(Stored data)
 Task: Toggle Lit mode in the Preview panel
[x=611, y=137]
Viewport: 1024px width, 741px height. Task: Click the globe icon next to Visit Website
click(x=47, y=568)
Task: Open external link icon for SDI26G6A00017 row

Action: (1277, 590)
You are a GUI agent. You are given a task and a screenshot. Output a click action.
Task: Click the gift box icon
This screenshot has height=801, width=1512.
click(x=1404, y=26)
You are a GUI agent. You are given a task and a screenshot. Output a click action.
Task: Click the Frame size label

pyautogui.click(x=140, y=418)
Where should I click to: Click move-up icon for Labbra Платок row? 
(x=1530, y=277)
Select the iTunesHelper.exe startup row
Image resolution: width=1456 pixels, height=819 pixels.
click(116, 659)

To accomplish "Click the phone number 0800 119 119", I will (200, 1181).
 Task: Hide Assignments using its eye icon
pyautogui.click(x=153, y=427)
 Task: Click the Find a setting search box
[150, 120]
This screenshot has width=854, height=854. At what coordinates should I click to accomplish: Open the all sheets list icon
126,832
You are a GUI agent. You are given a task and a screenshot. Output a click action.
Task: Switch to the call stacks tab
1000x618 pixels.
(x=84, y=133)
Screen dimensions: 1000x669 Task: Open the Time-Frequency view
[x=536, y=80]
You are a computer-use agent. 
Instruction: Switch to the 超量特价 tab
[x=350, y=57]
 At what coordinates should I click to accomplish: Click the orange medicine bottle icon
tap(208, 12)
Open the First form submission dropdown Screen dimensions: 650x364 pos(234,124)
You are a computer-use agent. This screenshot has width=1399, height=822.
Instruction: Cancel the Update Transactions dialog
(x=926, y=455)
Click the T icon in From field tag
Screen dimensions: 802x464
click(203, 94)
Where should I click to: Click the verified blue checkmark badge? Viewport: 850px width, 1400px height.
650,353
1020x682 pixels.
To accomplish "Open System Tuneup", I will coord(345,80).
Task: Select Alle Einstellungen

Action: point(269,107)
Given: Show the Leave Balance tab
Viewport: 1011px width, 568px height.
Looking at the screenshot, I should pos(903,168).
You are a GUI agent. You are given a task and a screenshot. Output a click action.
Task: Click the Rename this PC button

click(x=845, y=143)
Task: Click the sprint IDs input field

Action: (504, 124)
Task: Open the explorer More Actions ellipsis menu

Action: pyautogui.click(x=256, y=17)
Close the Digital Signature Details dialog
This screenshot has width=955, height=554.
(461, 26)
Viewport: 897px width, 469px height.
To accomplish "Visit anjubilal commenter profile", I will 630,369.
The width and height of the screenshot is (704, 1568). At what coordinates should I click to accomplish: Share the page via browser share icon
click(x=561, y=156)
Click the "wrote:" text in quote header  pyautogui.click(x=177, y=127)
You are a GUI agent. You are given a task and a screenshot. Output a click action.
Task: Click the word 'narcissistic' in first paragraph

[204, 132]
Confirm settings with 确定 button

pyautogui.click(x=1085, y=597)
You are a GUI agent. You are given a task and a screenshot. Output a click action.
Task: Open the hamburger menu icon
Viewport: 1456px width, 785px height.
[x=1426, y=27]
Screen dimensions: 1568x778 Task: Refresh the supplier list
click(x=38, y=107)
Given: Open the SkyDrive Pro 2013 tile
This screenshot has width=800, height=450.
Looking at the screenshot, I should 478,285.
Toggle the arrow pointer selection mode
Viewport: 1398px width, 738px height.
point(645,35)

> **Problem to solve**
Each line above needs to be returned exactly as it is.

> **Answer box**
 Task: Toggle Lit mode in the Preview panel
[x=611, y=137]
Viewport: 1024px width, 741px height. Task: Click the globe icon next to Visit Website
click(x=47, y=568)
Task: Open external link icon for SDI26G6A00017 row

Action: (1277, 590)
You are a GUI agent. You are given a task and a screenshot. Output a click action.
Task: Click the gift box icon
This screenshot has height=801, width=1512.
click(x=1404, y=26)
You are a GUI agent. You are given a task and a screenshot. Output a click action.
Task: Click the Frame size label

pyautogui.click(x=140, y=418)
Where should I click to: Click move-up icon for Labbra Платок row? 
(x=1530, y=277)
Select the iTunesHelper.exe startup row
Image resolution: width=1456 pixels, height=819 pixels.
click(116, 659)

To accomplish "Click the phone number 0800 119 119", I will (200, 1181).
 Task: Hide Assignments using its eye icon
pyautogui.click(x=153, y=427)
 Task: Click the Find a setting search box
[150, 120]
This screenshot has width=854, height=854. At what coordinates should I click to accomplish: Open the all sheets list icon
126,832
You are a GUI agent. You are given a task and a screenshot. Output a click action.
Task: Switch to the call stacks tab
1000x618 pixels.
(x=84, y=133)
Screen dimensions: 1000x669 Task: Open the Time-Frequency view
[x=536, y=80]
You are a computer-use agent. 
Instruction: Switch to the 超量特价 tab
[x=350, y=57]
 At what coordinates should I click to accomplish: Click the orange medicine bottle icon
tap(208, 12)
Open the First form submission dropdown Screen dimensions: 650x364 pos(234,124)
You are a computer-use agent. This screenshot has width=1399, height=822.
Instruction: Cancel the Update Transactions dialog
(x=926, y=455)
Click the T icon in From field tag
Screen dimensions: 802x464
click(203, 94)
Where should I click to: Click the verified blue checkmark badge? Viewport: 850px width, 1400px height.
650,353
1020x682 pixels.
To accomplish "Open System Tuneup", I will coord(345,80).
Task: Select Alle Einstellungen

Action: point(269,107)
Given: Show the Leave Balance tab
Viewport: 1011px width, 568px height.
Looking at the screenshot, I should pos(903,168).
You are a GUI agent. You are given a task and a screenshot. Output a click action.
Task: Click the Rename this PC button

click(x=845, y=143)
Task: Click the sprint IDs input field

Action: (504, 124)
Task: Open the explorer More Actions ellipsis menu

Action: pyautogui.click(x=256, y=17)
Close the Digital Signature Details dialog
This screenshot has width=955, height=554.
(461, 26)
Viewport: 897px width, 469px height.
To accomplish "Visit anjubilal commenter profile", I will 630,369.
The width and height of the screenshot is (704, 1568). At what coordinates should I click to accomplish: Share the page via browser share icon
click(x=561, y=156)
Click the "wrote:" text in quote header  pyautogui.click(x=177, y=127)
You are a GUI agent. You are given a task and a screenshot. Output a click action.
Task: Click the word 'narcissistic' in first paragraph

[204, 132]
Confirm settings with 确定 button

pyautogui.click(x=1085, y=597)
You are a GUI agent. You are given a task and a screenshot. Output a click action.
Task: Open the hamburger menu icon
Viewport: 1456px width, 785px height.
[x=1426, y=27]
Screen dimensions: 1568x778 Task: Refresh the supplier list
click(x=38, y=107)
Given: Open the SkyDrive Pro 2013 tile
This screenshot has width=800, height=450.
Looking at the screenshot, I should 478,285.
Toggle the arrow pointer selection mode
Viewport: 1398px width, 738px height.
point(645,35)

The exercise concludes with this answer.